Collect every line from the records below that contains the word "label".

◆ Data supplied:

========================

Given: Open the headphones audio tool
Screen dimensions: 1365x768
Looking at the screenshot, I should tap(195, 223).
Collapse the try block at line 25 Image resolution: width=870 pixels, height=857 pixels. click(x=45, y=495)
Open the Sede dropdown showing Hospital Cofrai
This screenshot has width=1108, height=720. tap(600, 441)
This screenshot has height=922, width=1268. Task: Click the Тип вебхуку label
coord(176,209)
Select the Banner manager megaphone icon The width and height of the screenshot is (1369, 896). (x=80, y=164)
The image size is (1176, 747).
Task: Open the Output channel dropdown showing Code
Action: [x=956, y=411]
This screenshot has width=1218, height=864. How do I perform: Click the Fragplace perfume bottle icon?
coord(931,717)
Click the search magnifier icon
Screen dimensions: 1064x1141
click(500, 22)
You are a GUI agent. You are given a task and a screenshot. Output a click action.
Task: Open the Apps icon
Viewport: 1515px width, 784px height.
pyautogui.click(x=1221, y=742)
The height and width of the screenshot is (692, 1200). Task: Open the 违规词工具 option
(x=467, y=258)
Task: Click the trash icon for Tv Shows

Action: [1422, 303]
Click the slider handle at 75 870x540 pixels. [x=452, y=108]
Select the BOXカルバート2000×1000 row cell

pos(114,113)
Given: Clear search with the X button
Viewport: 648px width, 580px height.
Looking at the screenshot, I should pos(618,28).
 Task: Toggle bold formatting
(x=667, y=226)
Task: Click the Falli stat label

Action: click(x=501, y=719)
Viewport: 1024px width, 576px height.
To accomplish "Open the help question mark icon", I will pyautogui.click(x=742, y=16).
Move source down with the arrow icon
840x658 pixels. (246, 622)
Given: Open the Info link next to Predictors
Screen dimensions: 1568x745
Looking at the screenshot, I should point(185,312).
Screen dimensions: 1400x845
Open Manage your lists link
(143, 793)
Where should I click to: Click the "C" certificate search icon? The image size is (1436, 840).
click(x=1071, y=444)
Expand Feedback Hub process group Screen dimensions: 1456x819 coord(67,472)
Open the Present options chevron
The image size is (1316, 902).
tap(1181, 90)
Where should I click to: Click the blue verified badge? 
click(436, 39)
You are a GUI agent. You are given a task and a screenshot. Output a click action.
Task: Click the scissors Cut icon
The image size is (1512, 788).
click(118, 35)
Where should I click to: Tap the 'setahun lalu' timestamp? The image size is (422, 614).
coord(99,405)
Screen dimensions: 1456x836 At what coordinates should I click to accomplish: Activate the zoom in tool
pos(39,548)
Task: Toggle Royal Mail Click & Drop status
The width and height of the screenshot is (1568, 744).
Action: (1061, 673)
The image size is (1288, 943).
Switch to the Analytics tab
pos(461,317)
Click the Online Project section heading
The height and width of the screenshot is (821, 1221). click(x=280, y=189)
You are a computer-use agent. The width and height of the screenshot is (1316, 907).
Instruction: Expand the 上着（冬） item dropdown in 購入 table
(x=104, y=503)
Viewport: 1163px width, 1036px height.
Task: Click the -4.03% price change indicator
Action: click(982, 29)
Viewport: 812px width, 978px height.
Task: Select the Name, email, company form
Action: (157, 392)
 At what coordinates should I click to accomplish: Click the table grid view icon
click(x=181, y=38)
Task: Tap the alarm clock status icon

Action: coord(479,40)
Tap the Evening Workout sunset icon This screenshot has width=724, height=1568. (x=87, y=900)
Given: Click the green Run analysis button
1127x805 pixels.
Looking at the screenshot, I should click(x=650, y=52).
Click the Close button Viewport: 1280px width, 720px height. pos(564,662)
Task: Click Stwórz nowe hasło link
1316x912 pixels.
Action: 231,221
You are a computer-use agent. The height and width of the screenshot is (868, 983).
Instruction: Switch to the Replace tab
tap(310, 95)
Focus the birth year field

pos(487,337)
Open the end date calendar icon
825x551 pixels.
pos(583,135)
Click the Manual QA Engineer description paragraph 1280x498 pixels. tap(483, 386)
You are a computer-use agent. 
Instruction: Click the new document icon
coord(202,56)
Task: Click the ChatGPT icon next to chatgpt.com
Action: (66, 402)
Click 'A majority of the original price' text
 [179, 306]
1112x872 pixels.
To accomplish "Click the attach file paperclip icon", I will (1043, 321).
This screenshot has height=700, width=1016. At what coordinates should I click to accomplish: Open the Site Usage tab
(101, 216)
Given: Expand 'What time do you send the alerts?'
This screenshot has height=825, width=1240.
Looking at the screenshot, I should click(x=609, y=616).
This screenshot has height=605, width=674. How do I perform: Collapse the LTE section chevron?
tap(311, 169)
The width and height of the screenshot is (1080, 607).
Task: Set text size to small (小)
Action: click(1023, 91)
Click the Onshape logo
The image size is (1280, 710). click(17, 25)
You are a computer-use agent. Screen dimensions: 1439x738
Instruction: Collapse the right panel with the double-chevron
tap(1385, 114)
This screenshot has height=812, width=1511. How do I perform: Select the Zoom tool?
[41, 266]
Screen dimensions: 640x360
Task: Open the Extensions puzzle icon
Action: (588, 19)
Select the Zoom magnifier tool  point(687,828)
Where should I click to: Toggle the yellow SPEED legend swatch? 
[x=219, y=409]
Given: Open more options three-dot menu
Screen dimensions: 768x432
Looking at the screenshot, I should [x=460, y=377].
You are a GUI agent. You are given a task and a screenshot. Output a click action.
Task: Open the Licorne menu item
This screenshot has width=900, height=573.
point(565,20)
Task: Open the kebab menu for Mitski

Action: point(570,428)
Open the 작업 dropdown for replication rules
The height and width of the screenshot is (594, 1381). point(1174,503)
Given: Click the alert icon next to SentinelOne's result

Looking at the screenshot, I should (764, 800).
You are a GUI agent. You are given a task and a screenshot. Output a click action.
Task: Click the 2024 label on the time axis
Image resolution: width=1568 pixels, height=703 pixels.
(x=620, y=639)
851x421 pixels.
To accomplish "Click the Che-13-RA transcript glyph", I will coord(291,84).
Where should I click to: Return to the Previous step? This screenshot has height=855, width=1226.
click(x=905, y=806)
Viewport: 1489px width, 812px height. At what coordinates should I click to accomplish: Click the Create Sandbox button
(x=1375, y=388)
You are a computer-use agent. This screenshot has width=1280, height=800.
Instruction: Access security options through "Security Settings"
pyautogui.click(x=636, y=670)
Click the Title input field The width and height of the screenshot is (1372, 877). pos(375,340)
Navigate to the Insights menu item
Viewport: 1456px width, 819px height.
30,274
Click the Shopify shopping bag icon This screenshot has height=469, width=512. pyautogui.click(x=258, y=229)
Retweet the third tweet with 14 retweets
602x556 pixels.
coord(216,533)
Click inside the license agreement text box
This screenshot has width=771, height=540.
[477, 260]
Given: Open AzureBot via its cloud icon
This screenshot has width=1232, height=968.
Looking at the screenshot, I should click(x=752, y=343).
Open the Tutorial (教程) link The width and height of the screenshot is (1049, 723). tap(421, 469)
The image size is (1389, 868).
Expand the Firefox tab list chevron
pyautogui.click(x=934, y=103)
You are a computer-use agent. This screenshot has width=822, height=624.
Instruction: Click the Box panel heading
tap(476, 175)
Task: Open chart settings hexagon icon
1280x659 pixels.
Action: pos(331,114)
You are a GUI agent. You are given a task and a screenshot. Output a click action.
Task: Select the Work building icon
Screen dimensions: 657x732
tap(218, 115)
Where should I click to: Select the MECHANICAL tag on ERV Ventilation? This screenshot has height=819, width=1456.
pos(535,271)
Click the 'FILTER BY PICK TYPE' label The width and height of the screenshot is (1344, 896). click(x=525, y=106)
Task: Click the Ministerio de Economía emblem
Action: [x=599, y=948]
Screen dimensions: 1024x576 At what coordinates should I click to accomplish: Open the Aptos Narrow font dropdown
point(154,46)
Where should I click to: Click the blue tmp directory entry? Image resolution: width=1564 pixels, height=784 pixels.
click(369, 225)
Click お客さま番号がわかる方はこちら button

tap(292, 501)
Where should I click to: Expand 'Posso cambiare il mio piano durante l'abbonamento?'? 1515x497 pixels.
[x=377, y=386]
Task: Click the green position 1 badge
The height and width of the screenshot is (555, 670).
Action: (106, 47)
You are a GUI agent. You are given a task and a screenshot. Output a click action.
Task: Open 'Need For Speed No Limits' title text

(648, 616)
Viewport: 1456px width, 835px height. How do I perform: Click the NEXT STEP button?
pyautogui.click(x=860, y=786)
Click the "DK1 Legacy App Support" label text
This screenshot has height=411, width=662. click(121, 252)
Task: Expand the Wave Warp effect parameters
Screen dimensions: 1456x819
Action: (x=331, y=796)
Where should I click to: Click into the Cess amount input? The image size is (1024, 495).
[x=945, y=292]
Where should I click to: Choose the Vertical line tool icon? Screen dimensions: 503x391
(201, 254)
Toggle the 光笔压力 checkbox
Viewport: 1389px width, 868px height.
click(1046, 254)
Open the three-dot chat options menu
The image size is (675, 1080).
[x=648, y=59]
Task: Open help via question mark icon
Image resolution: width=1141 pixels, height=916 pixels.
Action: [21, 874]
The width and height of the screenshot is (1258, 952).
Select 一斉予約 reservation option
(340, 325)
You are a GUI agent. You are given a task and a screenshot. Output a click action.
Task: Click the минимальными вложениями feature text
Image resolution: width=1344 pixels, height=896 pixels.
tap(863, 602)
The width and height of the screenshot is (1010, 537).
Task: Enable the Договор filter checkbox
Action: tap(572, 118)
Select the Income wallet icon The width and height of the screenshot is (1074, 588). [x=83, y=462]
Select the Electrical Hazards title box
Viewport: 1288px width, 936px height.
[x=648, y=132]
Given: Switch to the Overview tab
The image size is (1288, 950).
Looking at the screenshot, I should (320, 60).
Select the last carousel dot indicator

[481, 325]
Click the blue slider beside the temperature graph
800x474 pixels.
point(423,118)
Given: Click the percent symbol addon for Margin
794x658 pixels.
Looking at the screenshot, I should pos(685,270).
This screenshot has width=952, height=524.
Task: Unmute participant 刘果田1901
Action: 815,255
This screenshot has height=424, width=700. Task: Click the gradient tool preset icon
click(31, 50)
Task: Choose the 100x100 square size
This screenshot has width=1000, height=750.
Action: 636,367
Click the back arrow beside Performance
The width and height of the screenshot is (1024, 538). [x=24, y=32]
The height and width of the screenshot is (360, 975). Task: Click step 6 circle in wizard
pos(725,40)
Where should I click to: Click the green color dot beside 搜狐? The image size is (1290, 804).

========================

◆ Result of the task:
This screenshot has height=922, width=1268. Task: Click the Тип вебхуку label
Task: Click the Falli stat label
Task: Click the 2024 label on the time axis
Click the 'FILTER BY PICK TYPE' label The width and height of the screenshot is (1344, 896). click(x=525, y=106)
Click the "DK1 Legacy App Support" label text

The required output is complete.